What needs to be done -
Write out again, exactly as they stand, the line that includes "How do I perform: Open" and all remaining lines of the entries.

[[ Data extracts, beginning ]]

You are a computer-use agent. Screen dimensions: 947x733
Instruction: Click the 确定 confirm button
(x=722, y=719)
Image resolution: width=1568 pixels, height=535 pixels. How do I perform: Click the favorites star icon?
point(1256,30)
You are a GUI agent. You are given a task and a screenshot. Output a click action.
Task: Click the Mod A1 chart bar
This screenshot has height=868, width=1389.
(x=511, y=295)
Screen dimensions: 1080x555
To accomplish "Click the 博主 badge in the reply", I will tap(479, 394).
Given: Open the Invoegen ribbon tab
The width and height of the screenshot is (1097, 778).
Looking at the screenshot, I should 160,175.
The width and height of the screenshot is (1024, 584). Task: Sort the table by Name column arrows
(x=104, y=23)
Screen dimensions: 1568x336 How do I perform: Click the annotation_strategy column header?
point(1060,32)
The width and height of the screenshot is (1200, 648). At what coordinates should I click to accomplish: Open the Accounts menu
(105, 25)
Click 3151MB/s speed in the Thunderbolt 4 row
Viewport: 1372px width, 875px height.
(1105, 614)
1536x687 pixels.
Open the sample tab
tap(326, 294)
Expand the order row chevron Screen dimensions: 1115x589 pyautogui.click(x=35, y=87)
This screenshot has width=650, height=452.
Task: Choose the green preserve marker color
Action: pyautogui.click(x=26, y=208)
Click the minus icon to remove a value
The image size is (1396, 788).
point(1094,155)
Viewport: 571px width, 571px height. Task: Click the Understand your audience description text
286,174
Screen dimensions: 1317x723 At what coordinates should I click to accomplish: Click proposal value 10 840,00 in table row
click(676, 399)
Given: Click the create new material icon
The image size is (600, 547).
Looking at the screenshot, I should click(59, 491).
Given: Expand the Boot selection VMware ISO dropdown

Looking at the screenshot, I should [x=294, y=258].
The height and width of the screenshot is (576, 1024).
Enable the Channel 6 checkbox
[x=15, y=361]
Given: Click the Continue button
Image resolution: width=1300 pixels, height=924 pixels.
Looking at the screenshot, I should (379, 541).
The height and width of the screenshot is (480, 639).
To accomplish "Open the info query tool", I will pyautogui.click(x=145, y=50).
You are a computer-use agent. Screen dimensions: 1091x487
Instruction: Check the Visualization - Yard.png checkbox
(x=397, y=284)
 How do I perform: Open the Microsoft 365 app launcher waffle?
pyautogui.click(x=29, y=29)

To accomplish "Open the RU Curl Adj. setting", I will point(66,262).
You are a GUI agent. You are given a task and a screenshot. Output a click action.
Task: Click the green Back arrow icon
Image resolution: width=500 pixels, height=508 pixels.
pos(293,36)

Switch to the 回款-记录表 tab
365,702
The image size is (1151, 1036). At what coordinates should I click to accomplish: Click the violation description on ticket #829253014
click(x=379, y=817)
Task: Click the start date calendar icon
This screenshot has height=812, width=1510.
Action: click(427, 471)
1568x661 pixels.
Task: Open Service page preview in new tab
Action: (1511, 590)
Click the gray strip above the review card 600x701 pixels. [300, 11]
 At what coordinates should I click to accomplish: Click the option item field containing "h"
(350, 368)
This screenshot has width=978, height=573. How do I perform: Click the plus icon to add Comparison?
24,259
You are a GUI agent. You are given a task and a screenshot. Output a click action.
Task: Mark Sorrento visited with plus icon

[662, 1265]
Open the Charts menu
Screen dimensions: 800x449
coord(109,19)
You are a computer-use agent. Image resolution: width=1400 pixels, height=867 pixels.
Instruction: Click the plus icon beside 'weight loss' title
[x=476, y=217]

[[ Data extracts, end ]]

Exercise solution -
 How do I perform: Open the Microsoft 365 app launcher waffle?
pyautogui.click(x=29, y=29)

To accomplish "Open the RU Curl Adj. setting", I will point(66,262).
You are a GUI agent. You are given a task and a screenshot. Output a click action.
Task: Click the green Back arrow icon
Image resolution: width=500 pixels, height=508 pixels.
pos(293,36)

Switch to the 回款-记录表 tab
365,702
The image size is (1151, 1036). At what coordinates should I click to accomplish: Click the violation description on ticket #829253014
click(x=379, y=817)
Task: Click the start date calendar icon
This screenshot has height=812, width=1510.
Action: click(427, 471)
1568x661 pixels.
Task: Open Service page preview in new tab
Action: (1511, 590)
Click the gray strip above the review card 600x701 pixels. [300, 11]
 At what coordinates should I click to accomplish: Click the option item field containing "h"
(350, 368)
This screenshot has width=978, height=573. How do I perform: Click the plus icon to add Comparison?
24,259
You are a GUI agent. You are given a task and a screenshot. Output a click action.
Task: Mark Sorrento visited with plus icon

[662, 1265]
Open the Charts menu
Screen dimensions: 800x449
coord(109,19)
You are a computer-use agent. Image resolution: width=1400 pixels, height=867 pixels.
Instruction: Click the plus icon beside 'weight loss' title
[x=476, y=217]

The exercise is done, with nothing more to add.